SOC: How `awful' is `awful,' and is my `awful' the same as yours?"

From: Chris Rasch (crasch@openknowledge.org)
Date: Mon Apr 23 2001 - 12:50:15 MDT


N.Y. Times
January 2, 2001

Researcher Challenges a Host of Psychological Studies

By ERICA GOODE

Here is the problem, as Dr. Linda Bartoshuk sees it: Say that two men,
call them Richard and John, are both suffering from depression, and a
researcher wants to find out if a particular medication will offer them
relief.

Asked to rate the intensity of his depression on a scale of 1 to 10,
Richard selects a 6. John, given the same rating scale, also picks a 6.
But does he feel the same degree of depression as John?

Many researchers, said Dr. Bartoshuk, a psychologist at the Yale
University School of Medicine and an expert on taste perception, assume
the answer is yes, that, in effect, a 6 is a 6 is a 6.

But in fact, Dr.

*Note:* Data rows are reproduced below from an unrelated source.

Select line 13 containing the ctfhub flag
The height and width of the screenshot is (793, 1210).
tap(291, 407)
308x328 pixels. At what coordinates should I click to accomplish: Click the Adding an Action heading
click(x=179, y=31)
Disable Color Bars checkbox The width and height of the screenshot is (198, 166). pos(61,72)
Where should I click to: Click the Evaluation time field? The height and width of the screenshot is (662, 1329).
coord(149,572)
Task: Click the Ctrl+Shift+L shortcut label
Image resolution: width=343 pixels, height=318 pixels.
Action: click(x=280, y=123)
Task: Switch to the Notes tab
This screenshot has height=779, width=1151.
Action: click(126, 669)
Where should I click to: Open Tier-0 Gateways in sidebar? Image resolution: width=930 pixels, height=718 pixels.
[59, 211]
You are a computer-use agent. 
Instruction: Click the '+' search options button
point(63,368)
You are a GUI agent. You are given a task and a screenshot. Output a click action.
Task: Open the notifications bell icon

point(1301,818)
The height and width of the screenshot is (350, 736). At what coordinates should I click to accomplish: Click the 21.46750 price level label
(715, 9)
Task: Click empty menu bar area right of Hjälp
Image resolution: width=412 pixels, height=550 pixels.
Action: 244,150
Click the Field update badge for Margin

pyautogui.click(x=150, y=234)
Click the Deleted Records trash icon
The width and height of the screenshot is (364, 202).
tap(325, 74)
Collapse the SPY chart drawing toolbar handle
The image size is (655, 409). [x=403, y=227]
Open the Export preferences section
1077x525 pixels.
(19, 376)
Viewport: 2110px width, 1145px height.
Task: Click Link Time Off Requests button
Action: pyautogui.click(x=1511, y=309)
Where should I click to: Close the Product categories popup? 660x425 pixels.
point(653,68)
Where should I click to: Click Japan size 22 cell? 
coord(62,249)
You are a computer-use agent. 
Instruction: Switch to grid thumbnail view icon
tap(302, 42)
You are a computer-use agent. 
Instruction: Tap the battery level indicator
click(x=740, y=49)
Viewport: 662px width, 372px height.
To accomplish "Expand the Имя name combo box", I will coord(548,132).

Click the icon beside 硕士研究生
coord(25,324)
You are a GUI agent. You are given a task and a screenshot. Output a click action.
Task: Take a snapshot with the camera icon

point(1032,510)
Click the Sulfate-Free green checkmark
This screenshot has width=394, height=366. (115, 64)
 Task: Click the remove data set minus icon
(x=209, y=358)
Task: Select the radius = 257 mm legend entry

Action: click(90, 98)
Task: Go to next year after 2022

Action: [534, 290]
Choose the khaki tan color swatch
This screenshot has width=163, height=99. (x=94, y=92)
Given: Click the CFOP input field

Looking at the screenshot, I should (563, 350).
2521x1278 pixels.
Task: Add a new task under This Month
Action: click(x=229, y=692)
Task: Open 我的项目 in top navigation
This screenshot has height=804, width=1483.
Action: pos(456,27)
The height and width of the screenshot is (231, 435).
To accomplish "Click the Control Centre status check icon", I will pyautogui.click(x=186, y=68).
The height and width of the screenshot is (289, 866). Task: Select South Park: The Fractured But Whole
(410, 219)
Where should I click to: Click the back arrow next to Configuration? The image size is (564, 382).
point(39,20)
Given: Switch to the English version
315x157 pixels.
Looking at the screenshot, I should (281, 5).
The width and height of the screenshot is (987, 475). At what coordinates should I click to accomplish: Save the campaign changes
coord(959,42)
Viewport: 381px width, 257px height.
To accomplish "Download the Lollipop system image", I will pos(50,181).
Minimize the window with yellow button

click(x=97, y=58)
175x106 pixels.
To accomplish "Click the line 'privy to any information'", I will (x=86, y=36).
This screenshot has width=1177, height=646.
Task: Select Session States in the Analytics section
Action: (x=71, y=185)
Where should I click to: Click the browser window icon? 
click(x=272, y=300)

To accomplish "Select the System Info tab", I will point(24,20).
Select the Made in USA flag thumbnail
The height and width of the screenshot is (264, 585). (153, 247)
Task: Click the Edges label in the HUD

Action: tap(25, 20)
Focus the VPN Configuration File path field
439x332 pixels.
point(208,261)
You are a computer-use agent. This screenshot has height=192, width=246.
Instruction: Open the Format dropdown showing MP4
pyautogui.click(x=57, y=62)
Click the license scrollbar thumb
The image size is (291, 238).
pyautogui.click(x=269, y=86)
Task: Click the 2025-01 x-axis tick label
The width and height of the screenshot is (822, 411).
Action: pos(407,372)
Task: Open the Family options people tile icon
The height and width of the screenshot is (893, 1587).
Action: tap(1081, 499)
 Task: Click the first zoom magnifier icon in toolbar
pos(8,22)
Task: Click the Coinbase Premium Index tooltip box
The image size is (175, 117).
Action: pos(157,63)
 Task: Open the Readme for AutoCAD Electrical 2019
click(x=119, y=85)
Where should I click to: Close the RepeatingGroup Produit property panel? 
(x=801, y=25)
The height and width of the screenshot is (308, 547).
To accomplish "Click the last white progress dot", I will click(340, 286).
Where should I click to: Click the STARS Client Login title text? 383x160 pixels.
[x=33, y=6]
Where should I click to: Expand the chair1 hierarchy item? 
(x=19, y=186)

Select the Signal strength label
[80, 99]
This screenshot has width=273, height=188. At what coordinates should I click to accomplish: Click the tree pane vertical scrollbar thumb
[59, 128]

Bartoshuk said, nobody really knows, since depression,
like many internal experiences, is subjective.

And therein lies an error that compromises many psychological studies,
she
believes, perhaps calling their findings into question.

Dr. Bartoshuk has described the error which pops up in studies of
everything from depression and taste perception to pain, prejudice,
eating
disorders and self-esteem at several professional meetings. And she has
written several papers detailing how the mistake is made.

But not all of her colleagues have reacted with gratitude.

"There seems to be a lot of venom," Dr. Bartoshuk said. "I've gotten
nasty
letters that basically said I was a moron."

As Dr. Bartoshuk describes it, the problem is simple but easily
overlooked. It creeps in, she says, when researchers use a common
measurement technique, the rating scale, to compare different people's
subjective experiences. Undetected, it can produce distorted or even
backward results.

The problem can be corrected if studies are properly designed to take
account of the relative nature of the subject's responses, Dr.
Bartoshuk
said.

But in a review of eight volumes of the journal Physiology and Behavior,

Dr. Bartoshuk said, she found the error in 17 of 68 human studies that
used rating scales. In some cases, the mistake completely invalidated
the
studies' findings, she said.

Mapping the inner world is the goal of much psychological research. And

for many researchers, rating scales offer a convenient method to explore

what their research subjects are feeling and thinking.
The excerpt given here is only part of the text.